MeToo : faut-il reguillotiner André Chénier ? - Article

Modifié par Manuelslibresidf

Article de Marion Cocquet, paru dans Le Point, le 26 septembre 2019.

C'est le poème mineur d'un auteur oublié. Une œuvre de jeunesse qui porte le titre un peu précieux d'« Oaristys » (le mot, tiré du grec ancien, désigne un entretien amoureux, une idylle). L'Oaristys, donc, est l'œuvre d'André Chénier, réputé être le grand poète du XVIIIe siècle et qui fut décapité en 1794, deux jours avant l'arrestation de Robespierre. Le texte s'inspire d'un poème antique de Théocrite où un berger obtient – arrache – les faveurs d'une bergère. De l'aveu même des amoureux de l'auteur, il n'est pas très bon. Et sans doute n'aurait-il pas quitté les régions obscures de l'histoire littéraire si une « affaire Chénier » n'avait éclaté au sein de l'université française où il se trouve examiné, soupesé, décortiqué et où, au passage, l'institution prend quelques coups de griffe. Entamée il y a près de deux ans, la controverse a récemment quitté le ton policé du débat littéraire : c'est de la « culture du viol » à l'université qu'il est désormais question.

- _EXTRAIT SOURCE_
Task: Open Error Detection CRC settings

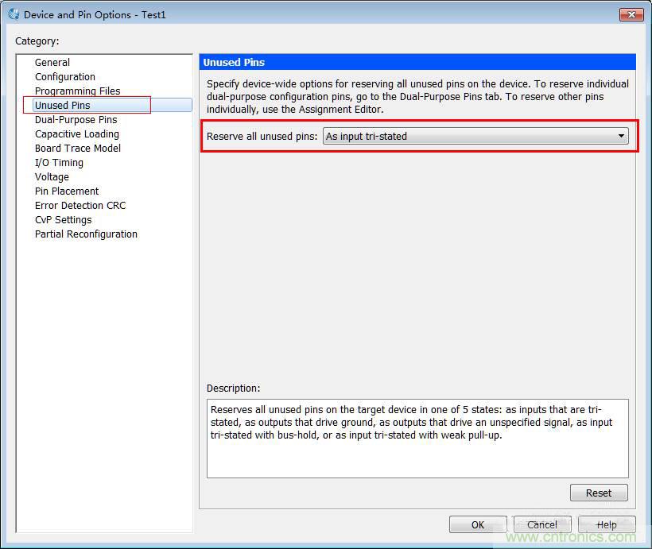Action: coord(80,206)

- _OBJECTIF_
Pourriez-vous poursuivre l'article sur l'affaire Chénier à partir de sa dernière phrase ?

- _RÉPONSE_
Au commencement : une lettre ouverte d'étudiants préparant l'agrégation, rédigée en 2017 à l'initiative d'une association féministe de l'École normale supérieure de Lyon et adressée au jury du concours de lettres modernes. Pour les auteurs, L'Oaristys représente à l'évidence une scène de viol. Il s'agit certes d'un dialogue poétique, dépourvu d'indications de mise en scène : le poème ne décrit ni ne nomme littéralement d'agression sexuelle. Mais Naïs (la bergère) y refuse à plusieurs reprises les avances de Daphnis (le berger), sans être écoutée. Or, écrivent les agrégatifs, le texte est « couramment interprété au prisme d'une convention littéraire qui évacue [la question du viol] et, par-là, toute interrogation sur le sujet ». Les auteurs de la lettre ouverte demandent donc « une réponse claire et définitive sur l'attitude à adopter et le vocabulaire à utiliser pour décrire ces textes ». « Ce questionnement, poursuivent-ils, peut également être élargi aux nombreux textes présentant des discours idéologiques oppressifs [racisme, antisémitisme, sexisme, homophobie, etc.] dans le cadre d'une réception contemporaine. »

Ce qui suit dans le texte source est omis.